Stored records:
BEGIN

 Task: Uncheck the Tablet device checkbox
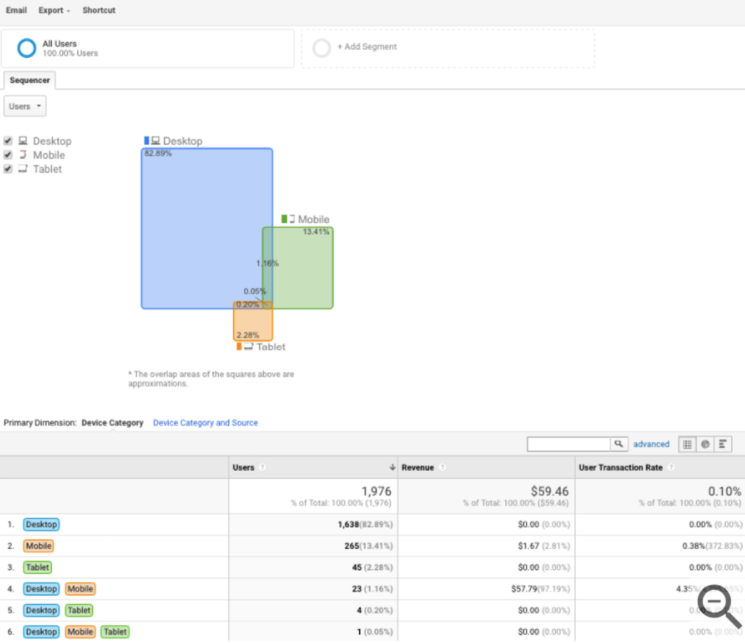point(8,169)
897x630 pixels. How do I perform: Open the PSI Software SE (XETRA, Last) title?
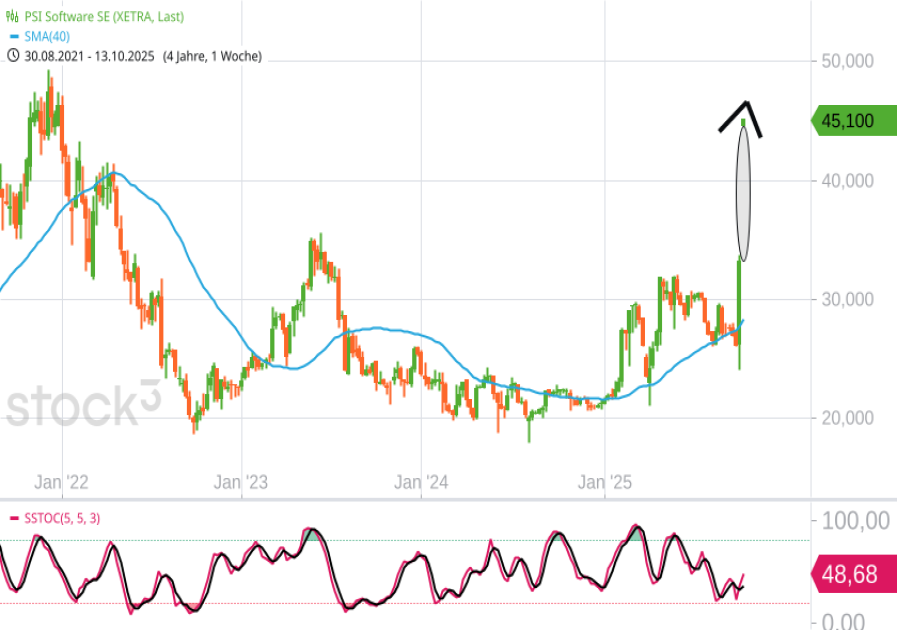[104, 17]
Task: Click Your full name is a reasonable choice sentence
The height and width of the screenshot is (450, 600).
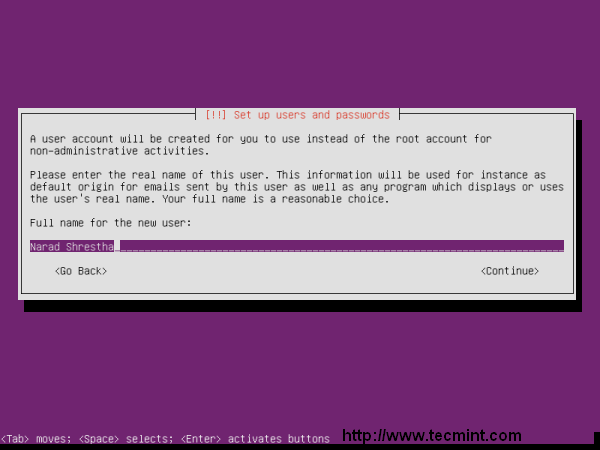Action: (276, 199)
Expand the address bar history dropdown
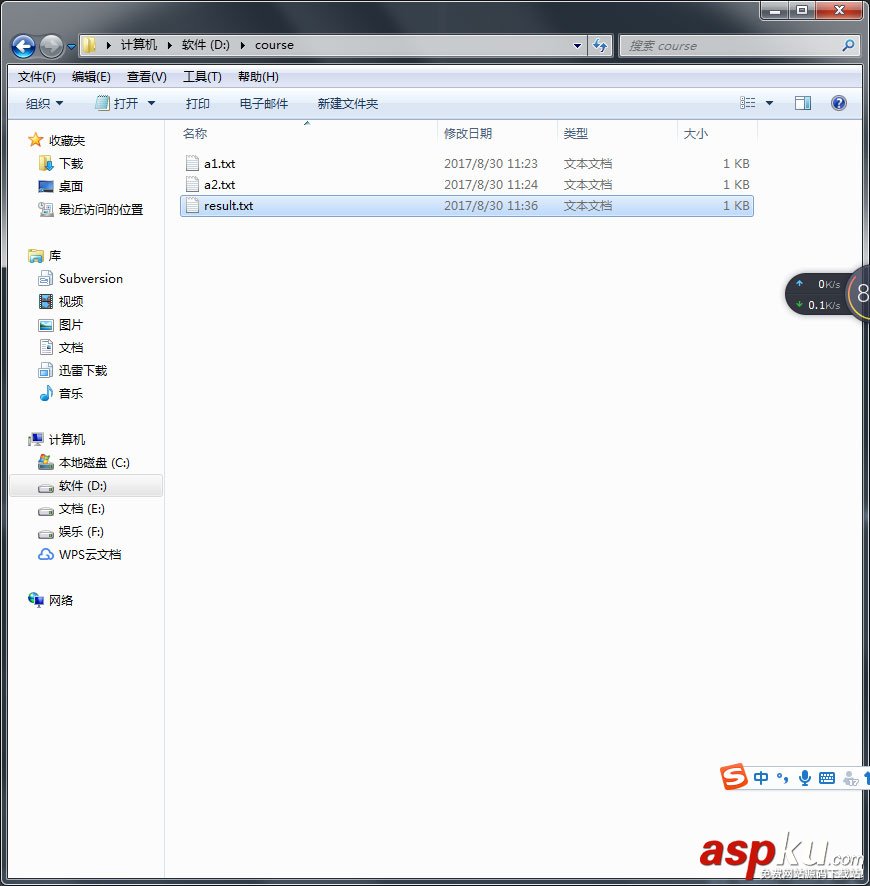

END

| Task brief |
Each line above should be output exactly, apart from the pictures.

| Response |
 Task: Uncheck the Tablet device checkbox
point(8,169)
897x630 pixels. How do I perform: Open the PSI Software SE (XETRA, Last) title?
[104, 17]
Task: Click Your full name is a reasonable choice sentence
The height and width of the screenshot is (450, 600).
Action: (276, 199)
Expand the address bar history dropdown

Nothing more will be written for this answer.